◆ Activity: Write out every line below that includes the word "time".

Content starts

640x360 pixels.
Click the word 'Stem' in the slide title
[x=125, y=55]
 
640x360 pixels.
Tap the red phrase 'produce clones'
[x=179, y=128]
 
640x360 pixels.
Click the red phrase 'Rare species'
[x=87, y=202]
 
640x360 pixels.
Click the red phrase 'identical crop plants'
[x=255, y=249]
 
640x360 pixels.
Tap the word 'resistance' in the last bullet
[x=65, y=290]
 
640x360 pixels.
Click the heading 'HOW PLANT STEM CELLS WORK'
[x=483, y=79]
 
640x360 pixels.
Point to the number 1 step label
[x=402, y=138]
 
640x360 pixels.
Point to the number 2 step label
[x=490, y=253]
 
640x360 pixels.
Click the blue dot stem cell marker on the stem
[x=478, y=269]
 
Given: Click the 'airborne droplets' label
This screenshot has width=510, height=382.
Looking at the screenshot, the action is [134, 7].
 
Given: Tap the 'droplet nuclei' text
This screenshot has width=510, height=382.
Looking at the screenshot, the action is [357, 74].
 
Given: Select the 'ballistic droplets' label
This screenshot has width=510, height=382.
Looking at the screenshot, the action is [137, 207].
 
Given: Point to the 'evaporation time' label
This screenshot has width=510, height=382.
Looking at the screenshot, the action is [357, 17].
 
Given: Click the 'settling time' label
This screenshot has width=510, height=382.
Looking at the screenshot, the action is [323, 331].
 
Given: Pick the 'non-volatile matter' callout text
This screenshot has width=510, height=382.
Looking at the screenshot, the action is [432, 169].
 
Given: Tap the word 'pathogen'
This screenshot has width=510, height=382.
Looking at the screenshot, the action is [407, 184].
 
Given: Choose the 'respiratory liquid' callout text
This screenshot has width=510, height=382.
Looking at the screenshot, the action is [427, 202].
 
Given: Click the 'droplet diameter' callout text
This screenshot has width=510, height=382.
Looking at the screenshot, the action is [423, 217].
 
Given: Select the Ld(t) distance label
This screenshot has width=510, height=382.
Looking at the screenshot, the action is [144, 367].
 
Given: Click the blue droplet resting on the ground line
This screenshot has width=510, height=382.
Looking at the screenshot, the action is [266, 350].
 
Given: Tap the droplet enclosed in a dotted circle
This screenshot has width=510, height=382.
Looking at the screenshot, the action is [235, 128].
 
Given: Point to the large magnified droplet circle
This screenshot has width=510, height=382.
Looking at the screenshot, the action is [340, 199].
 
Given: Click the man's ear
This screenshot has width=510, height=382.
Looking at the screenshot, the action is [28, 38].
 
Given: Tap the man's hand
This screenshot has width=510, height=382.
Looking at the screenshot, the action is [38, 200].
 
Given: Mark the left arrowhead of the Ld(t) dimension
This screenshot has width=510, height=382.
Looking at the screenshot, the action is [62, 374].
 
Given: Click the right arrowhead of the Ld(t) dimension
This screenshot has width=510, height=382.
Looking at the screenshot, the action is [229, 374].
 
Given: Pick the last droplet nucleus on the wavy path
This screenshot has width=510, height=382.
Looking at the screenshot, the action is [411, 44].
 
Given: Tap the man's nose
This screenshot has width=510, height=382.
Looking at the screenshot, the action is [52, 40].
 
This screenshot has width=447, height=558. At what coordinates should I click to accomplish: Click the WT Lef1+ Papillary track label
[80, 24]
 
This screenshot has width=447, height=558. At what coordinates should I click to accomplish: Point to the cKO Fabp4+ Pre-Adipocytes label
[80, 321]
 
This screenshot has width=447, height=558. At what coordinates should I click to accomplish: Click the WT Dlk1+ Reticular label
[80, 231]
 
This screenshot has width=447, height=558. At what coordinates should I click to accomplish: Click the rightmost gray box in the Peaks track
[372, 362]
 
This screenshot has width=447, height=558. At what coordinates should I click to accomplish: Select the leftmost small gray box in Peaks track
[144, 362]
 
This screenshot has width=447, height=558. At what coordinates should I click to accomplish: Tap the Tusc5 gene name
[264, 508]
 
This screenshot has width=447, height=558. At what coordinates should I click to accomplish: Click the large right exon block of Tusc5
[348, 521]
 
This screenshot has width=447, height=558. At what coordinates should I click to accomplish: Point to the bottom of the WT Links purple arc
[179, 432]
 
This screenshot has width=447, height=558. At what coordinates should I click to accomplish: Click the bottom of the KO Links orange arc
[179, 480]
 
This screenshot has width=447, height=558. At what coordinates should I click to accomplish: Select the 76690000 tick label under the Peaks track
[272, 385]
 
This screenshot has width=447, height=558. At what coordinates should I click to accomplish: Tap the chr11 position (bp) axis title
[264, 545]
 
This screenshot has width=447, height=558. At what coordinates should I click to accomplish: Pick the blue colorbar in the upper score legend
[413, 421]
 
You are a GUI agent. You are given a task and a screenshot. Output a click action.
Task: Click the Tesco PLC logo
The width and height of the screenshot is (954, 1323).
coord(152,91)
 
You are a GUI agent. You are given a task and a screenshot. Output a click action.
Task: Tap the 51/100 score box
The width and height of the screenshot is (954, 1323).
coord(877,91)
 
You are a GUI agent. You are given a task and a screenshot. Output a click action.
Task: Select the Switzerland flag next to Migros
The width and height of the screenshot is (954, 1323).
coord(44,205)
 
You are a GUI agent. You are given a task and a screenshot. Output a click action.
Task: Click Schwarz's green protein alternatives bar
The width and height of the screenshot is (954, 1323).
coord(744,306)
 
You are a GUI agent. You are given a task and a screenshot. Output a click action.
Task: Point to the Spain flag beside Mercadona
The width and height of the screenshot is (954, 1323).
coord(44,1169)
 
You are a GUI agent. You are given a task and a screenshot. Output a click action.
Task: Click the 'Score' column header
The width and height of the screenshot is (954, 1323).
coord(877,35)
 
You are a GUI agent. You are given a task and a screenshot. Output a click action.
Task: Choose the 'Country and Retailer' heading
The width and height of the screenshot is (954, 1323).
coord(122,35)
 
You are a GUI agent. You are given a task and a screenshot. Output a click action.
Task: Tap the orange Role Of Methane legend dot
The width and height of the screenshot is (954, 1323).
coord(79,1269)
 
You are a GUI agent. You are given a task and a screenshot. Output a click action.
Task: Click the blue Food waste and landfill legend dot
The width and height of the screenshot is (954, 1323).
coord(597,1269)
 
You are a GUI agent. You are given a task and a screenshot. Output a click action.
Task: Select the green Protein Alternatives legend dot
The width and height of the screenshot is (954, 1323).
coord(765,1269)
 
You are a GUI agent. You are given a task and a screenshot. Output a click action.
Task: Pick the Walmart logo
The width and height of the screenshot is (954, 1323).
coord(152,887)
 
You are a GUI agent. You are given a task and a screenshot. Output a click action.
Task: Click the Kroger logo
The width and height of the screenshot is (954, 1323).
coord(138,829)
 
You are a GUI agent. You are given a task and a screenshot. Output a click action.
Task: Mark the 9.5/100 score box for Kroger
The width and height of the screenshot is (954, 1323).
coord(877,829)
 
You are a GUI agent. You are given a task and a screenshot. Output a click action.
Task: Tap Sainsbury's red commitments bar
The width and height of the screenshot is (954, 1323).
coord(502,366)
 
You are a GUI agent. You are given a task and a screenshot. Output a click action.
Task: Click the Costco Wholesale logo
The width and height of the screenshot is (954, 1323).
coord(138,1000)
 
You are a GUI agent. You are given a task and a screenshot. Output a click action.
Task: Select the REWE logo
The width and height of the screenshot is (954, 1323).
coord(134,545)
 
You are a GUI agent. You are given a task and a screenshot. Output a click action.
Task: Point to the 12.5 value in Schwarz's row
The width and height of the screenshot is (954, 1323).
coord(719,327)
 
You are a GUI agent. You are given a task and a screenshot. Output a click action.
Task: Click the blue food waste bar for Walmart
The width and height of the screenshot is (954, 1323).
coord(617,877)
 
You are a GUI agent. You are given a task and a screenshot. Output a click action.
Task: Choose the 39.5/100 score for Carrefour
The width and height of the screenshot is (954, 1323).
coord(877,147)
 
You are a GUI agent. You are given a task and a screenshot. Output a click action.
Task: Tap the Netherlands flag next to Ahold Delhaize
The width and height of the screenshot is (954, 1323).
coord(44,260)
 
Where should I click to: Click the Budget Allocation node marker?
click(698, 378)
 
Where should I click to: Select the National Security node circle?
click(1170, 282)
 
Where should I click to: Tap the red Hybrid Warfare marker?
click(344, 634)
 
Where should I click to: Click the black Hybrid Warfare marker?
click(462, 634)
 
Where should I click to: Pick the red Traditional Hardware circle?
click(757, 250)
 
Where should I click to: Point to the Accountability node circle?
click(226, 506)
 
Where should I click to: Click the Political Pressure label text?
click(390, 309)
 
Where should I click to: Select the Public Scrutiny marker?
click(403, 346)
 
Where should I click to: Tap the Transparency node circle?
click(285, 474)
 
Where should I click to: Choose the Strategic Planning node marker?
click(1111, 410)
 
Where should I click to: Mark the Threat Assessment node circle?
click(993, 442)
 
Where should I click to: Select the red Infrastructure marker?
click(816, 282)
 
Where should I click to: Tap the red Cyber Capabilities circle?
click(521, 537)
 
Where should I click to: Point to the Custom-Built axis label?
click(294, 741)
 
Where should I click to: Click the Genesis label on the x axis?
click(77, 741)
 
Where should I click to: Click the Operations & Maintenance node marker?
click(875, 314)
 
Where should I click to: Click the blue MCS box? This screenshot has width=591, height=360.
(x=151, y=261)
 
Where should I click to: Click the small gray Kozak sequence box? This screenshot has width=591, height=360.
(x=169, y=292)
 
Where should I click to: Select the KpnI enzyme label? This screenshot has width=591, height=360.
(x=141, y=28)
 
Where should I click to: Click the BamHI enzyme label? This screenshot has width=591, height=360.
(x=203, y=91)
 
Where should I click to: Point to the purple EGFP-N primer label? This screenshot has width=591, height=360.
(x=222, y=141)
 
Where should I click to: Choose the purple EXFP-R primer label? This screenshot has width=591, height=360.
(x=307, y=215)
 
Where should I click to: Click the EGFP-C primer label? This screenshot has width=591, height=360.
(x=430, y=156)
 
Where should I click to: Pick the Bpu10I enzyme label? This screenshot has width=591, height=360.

Content ends

◆ Task answer:
Given: Point to the 'evaporation time' label
Given: Click the 'settling time' label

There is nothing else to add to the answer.